Создавая новое сложное оружие, Россия не готовит соответствующий персонал. Одна треть армии, которая по плану будет состоять из призывников двенадцати месяцев обучения, не сможет управлять такой техникой и осуществлять боевые операции нового типа.
По поводу ядерного оружия. За последние двадцать лет оно сократилось почти на порядок, прежде всего за счет России и США, а также Великобритании и Франции. Число ядерных государств выросло до девяти плюс Израиль, Индия, Пакистан и Северная Корея. Между тем Южно-Африканская Республика отказалась от него. Сейчас практически все признают, что распространение оружия массового уничтожения – важнейшая угроза безопасности, особенно из-за вероятности получения доступа к нему со стороны международного терроризма. США ставят эту угрозу на первое место в своих официальной доктрине и программах вооружения. Но применяют военную силу зачастую ради других целей, просто прикрываясь интересами нераспространения.
Что касается Российской Федерации, то у нее даже в доктрине угроза распространения и международного терроризма стоит одной из последних в списке, уступая опасностям, которые Москва видит со стороны США и НАТО. При этом Россия объективно наиболее уязвима для угроз, которые несут с собой распространение ядерного и ракетного оружия, а также терроризм.
Роль сдерживания в безопасности великих держав будет снижаться. Во-первых, уменьшается вероятность большой войны между ними и сокращается количество ядерного вооружения. Во-вторых, весьма сомнительна его эффективность против радикальных, фанатичных, безответственных режимов и тем более против террористов. В-третьих, это оружие уже доступно не только «богатым», но и «бедным». Его распространение, естественно, девальвирует ядерные арсеналы великих держав. Поэтому упор России на ядерное сдерживание – это попытка повернуть вспять объективные процессы.
В последнее время противоракетная оборона обрела новую роль и технику. И хотя России и США не удалось договориться по этому поводу, дальнейшее распространение противоракетных технологий – магистральное направление военно-технического развития и наша страна с некоторым опозданием тоже к нему присоединяется. В мире это находит все большее признание и поддержку – НАТО, Израиль, Индия, Япония, Южная Корея и Китай становятся на путь развития этих технологий.

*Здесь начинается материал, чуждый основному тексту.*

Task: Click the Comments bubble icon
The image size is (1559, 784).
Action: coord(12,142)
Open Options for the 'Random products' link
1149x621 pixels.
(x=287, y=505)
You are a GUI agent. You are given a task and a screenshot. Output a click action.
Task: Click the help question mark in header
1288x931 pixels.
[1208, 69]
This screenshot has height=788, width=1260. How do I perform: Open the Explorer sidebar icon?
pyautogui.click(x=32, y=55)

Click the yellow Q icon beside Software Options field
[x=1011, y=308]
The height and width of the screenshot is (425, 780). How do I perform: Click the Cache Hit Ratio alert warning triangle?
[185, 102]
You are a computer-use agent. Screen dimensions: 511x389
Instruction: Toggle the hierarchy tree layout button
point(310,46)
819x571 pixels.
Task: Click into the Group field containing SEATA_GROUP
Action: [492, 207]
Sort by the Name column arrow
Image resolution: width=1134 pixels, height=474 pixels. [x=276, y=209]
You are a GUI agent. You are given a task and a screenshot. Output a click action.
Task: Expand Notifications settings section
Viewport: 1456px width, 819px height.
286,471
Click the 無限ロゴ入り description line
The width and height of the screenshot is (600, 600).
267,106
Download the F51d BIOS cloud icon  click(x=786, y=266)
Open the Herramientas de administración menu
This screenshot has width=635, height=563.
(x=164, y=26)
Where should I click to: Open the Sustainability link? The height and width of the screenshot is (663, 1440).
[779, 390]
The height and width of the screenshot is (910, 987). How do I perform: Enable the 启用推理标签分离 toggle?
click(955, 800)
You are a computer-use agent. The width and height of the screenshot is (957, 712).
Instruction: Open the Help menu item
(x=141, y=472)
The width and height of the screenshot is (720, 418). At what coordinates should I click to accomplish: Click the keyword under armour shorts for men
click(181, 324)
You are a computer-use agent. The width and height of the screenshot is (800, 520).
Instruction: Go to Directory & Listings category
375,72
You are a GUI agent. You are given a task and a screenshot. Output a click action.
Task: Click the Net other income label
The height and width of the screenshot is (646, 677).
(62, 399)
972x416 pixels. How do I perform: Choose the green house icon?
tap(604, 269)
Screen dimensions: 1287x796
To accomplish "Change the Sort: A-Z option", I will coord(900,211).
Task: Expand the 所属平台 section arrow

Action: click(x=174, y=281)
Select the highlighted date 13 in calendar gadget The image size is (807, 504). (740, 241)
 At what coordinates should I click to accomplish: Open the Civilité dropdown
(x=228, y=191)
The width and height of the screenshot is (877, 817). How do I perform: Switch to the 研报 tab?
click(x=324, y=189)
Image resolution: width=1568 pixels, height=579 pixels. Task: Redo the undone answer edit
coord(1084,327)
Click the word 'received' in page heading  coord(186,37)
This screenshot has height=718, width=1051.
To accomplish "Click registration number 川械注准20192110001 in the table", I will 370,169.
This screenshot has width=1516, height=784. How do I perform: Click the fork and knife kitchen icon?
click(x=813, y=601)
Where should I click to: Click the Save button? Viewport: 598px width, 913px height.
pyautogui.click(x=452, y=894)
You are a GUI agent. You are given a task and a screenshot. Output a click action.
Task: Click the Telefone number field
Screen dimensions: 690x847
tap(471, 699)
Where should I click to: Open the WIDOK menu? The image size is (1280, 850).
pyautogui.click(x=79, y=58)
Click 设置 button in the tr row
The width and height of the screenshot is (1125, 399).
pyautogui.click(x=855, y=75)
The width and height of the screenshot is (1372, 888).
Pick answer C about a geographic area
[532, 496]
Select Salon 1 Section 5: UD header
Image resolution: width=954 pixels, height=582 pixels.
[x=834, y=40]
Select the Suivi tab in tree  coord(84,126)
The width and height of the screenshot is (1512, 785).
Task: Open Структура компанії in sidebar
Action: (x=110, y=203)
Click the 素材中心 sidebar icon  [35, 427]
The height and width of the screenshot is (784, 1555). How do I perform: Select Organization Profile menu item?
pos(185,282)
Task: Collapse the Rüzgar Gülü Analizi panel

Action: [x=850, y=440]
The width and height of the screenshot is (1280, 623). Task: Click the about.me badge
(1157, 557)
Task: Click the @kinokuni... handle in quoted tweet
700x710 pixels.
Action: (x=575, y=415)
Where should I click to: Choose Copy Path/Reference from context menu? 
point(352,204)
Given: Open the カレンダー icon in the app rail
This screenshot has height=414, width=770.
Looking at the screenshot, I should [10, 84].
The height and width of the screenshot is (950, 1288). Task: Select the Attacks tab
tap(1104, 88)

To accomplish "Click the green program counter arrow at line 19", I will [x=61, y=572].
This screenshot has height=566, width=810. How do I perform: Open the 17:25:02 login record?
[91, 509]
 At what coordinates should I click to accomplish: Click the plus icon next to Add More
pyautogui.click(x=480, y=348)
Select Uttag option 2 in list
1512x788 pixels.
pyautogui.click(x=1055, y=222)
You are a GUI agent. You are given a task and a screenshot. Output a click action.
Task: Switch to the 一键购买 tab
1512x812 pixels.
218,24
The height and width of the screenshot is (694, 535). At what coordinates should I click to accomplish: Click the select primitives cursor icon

Другое направление – высокоточное оружие большой дальности. Здесь упоминались концепция быстрого глобального удара, высокоточные гиперзвуковые средства. Не надо преувеличивать эту опасность. В Соединенных Штатах пока лишь эксперименты, разработки и исследования, ничего на данный момент не создано, обоснования для такого оружия неясны. Поэтому сейчас в отношениях взаимного сдерживания противоракетная оборона и высокоточные неядерные средства будут играть возрастающую роль. В интересах России, США и Китая, если он присоединится к этому процессу, сдержать рост оборонительных и наступательных неядерных вооружений путем соглашений и договоров.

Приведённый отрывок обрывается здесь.